Nadine Chehade from the Consultative Group to Assist the Poor (CGAP) also presented household-level research on the financial needs of low-income people in Mexico, which complemented our HERfinance research. It was clear to both of us that even for the people in the room—most of whom work for microfinance institutions that have been pioneers in creating and promoting products targeted at low-income women—there is a lack of knowledge around the financial needs, behaviors, and aspirations of low-income salaried workers. This gap has prevented financial institutions from creating products and services that are appropriate for and accessible to this group.
Historically, microfinance has meant microcredit, which helps women from poor households start or grow their own enterprises. But women who work in garment factories do so because they prefer a regular, salaried wage to the uncertainty that comes from self-employment or working in the informal economy. Therefore, low-income salaried workers are less interested in receiving credit.
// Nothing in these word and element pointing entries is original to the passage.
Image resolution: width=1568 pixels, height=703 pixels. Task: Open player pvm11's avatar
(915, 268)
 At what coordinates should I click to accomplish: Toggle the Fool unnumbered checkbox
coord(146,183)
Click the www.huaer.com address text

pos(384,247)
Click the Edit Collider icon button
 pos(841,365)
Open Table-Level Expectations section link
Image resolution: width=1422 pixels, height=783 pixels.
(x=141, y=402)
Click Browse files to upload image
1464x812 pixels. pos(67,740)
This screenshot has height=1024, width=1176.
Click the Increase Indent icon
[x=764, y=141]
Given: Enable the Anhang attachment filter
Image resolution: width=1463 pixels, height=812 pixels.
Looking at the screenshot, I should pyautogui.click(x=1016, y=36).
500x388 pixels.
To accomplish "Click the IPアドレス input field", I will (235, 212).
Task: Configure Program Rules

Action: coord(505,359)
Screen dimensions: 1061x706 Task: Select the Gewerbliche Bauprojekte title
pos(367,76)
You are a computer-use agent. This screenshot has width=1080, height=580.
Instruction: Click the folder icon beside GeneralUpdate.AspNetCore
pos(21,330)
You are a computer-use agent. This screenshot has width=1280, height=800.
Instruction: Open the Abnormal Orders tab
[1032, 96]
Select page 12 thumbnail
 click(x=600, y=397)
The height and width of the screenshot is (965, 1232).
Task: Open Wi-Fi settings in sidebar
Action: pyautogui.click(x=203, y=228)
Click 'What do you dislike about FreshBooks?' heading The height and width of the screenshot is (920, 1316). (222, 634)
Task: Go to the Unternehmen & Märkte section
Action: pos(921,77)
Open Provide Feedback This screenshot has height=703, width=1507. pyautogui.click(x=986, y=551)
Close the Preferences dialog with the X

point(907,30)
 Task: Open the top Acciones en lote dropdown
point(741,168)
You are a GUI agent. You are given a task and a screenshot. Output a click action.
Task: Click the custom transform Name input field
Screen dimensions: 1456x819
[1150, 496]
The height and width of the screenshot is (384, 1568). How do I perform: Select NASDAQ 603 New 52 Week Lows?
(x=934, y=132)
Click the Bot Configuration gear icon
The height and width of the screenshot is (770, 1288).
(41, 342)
Rather, they are looking for a safe, convenient place to store their incomes, as well as access to financial services such as remittances and low-cost insurance.
The community-based financial institutions that attended the Women’s World Banking conference are well-suited to fill this gap because they understand how to design products for low-income women. However, in many cases, regulation prevents these institutions from taking deposits and, therefore, mainstream banks must also be part of the solution. Only when that happens will we reach the scale necessary to help low-income workers build assets and save for the future and help our society build an inclusive economy that empowers people to improve their lives and achieve their aspirations.